[Stored data]
'''

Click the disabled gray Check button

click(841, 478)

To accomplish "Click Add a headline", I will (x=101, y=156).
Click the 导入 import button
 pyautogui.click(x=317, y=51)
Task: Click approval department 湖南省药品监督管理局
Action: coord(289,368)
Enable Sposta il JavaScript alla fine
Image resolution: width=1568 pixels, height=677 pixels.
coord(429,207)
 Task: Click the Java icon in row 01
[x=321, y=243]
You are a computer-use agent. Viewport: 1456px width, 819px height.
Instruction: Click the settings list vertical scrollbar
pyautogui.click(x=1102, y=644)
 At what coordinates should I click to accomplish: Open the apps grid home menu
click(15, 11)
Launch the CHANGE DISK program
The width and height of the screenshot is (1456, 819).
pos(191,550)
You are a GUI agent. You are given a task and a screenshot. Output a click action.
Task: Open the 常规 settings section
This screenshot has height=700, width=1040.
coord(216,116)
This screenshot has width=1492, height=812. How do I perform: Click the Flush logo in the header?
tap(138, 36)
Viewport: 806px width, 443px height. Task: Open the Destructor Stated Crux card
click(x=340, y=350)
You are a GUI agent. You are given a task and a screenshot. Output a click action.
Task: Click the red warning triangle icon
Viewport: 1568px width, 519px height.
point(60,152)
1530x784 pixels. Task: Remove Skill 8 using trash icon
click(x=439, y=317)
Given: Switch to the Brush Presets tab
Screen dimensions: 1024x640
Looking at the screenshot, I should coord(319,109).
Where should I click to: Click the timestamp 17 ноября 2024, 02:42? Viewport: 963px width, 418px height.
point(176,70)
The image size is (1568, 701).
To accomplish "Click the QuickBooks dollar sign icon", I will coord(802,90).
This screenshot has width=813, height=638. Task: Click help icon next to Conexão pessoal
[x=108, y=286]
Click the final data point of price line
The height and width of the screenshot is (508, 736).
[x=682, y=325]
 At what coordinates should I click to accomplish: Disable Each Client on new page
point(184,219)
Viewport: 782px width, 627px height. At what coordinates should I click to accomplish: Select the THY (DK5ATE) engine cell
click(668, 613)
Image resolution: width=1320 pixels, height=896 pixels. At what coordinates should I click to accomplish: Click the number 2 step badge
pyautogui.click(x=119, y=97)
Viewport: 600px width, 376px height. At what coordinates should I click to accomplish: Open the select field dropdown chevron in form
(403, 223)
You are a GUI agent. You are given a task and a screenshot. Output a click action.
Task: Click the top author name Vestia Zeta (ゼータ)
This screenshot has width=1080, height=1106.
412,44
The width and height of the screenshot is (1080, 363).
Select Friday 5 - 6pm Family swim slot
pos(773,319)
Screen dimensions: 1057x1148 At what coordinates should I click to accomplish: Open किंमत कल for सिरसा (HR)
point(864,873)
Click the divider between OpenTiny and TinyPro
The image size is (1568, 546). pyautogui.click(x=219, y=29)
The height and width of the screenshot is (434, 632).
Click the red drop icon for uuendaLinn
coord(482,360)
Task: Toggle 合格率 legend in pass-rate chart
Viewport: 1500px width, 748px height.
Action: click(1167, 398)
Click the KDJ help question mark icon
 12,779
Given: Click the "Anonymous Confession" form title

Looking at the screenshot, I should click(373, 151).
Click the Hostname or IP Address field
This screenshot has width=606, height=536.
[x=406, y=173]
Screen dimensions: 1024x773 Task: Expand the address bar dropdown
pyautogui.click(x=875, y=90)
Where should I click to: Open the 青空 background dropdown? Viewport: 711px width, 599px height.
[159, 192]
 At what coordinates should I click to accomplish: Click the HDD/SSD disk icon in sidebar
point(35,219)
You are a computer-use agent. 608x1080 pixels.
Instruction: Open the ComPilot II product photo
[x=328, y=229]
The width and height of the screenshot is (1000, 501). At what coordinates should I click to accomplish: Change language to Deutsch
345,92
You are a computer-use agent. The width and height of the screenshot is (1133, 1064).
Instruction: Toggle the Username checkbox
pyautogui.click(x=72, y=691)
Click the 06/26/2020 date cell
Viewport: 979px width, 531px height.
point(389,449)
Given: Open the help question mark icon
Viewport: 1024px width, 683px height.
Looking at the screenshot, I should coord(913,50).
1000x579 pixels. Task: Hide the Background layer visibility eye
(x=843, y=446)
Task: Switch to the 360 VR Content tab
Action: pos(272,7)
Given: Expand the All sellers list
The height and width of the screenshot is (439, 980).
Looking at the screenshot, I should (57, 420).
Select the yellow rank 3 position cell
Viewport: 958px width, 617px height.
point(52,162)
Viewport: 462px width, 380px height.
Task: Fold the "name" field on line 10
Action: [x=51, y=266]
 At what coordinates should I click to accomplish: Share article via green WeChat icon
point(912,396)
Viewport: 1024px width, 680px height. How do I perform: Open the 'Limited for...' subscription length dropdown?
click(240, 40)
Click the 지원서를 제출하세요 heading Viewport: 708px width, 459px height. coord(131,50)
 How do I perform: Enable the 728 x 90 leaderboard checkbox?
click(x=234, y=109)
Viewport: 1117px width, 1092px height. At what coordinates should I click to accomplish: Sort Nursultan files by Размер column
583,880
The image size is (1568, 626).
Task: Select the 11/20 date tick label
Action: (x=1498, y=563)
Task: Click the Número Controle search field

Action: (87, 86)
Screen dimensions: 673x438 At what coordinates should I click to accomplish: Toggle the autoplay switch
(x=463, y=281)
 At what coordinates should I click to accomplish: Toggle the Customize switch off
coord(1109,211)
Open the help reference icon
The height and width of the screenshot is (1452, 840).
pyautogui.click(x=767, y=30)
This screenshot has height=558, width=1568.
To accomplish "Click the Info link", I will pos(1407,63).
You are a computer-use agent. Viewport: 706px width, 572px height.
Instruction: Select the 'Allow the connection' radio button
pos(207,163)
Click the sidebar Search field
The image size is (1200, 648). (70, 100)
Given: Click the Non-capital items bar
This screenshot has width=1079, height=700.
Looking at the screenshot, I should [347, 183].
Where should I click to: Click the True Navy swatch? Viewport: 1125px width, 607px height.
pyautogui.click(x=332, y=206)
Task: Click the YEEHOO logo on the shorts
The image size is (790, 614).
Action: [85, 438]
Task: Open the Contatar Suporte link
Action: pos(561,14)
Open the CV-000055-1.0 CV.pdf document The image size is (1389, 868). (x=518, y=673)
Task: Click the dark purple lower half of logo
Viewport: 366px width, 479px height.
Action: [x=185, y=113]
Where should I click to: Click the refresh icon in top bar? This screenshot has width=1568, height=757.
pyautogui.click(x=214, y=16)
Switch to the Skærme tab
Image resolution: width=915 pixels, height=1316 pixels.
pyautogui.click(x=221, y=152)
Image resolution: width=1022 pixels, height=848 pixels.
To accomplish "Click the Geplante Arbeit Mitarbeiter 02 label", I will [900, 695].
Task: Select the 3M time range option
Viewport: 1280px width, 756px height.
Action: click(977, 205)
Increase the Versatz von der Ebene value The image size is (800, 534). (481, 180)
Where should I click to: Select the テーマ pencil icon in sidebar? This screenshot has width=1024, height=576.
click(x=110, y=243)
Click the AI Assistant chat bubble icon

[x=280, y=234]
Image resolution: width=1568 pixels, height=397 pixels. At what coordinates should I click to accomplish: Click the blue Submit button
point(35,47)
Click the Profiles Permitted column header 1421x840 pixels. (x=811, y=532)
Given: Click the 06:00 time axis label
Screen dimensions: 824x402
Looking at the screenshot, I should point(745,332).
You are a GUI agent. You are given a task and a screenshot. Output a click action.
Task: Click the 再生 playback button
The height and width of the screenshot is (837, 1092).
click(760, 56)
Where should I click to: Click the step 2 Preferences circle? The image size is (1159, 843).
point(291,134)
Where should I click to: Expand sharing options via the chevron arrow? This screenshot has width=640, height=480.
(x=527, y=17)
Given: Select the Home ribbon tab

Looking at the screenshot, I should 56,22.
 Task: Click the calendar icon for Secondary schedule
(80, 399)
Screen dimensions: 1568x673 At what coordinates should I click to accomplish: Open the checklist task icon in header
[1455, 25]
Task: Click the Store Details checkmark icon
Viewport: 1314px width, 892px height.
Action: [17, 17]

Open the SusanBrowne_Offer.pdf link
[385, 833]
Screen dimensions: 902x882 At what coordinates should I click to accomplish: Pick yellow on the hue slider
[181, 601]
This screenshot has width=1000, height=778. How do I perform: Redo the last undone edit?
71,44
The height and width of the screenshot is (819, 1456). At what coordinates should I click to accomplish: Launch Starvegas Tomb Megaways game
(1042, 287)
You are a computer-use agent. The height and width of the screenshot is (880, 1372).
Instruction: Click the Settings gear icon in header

'''

## Exercise description
Reproduce, exactly as they stand in the data above, the lines from the one that holds "Viewport: 600px width, 376px" to the one that holds "You are a computer-use agent. The width", inclusive.

## Your response
Viewport: 600px width, 376px height. At what coordinates should I click to accomplish: Open the select field dropdown chevron in form
(403, 223)
You are a GUI agent. You are given a task and a screenshot. Output a click action.
Task: Click the top author name Vestia Zeta (ゼータ)
This screenshot has width=1080, height=1106.
412,44
The width and height of the screenshot is (1080, 363).
Select Friday 5 - 6pm Family swim slot
pos(773,319)
Screen dimensions: 1057x1148 At what coordinates should I click to accomplish: Open किंमत कल for सिरसा (HR)
point(864,873)
Click the divider between OpenTiny and TinyPro
The image size is (1568, 546). pyautogui.click(x=219, y=29)
The height and width of the screenshot is (434, 632).
Click the red drop icon for uuendaLinn
coord(482,360)
Task: Toggle 合格率 legend in pass-rate chart
Viewport: 1500px width, 748px height.
Action: click(1167, 398)
Click the KDJ help question mark icon
 12,779
Given: Click the "Anonymous Confession" form title

Looking at the screenshot, I should click(373, 151).
Click the Hostname or IP Address field
This screenshot has width=606, height=536.
[x=406, y=173]
Screen dimensions: 1024x773 Task: Expand the address bar dropdown
pyautogui.click(x=875, y=90)
Where should I click to: Open the 青空 background dropdown? Viewport: 711px width, 599px height.
[159, 192]
 At what coordinates should I click to accomplish: Click the HDD/SSD disk icon in sidebar
point(35,219)
You are a computer-use agent. 608x1080 pixels.
Instruction: Open the ComPilot II product photo
[x=328, y=229]
The width and height of the screenshot is (1000, 501). At what coordinates should I click to accomplish: Change language to Deutsch
345,92
You are a computer-use agent. The width and height of the screenshot is (1133, 1064).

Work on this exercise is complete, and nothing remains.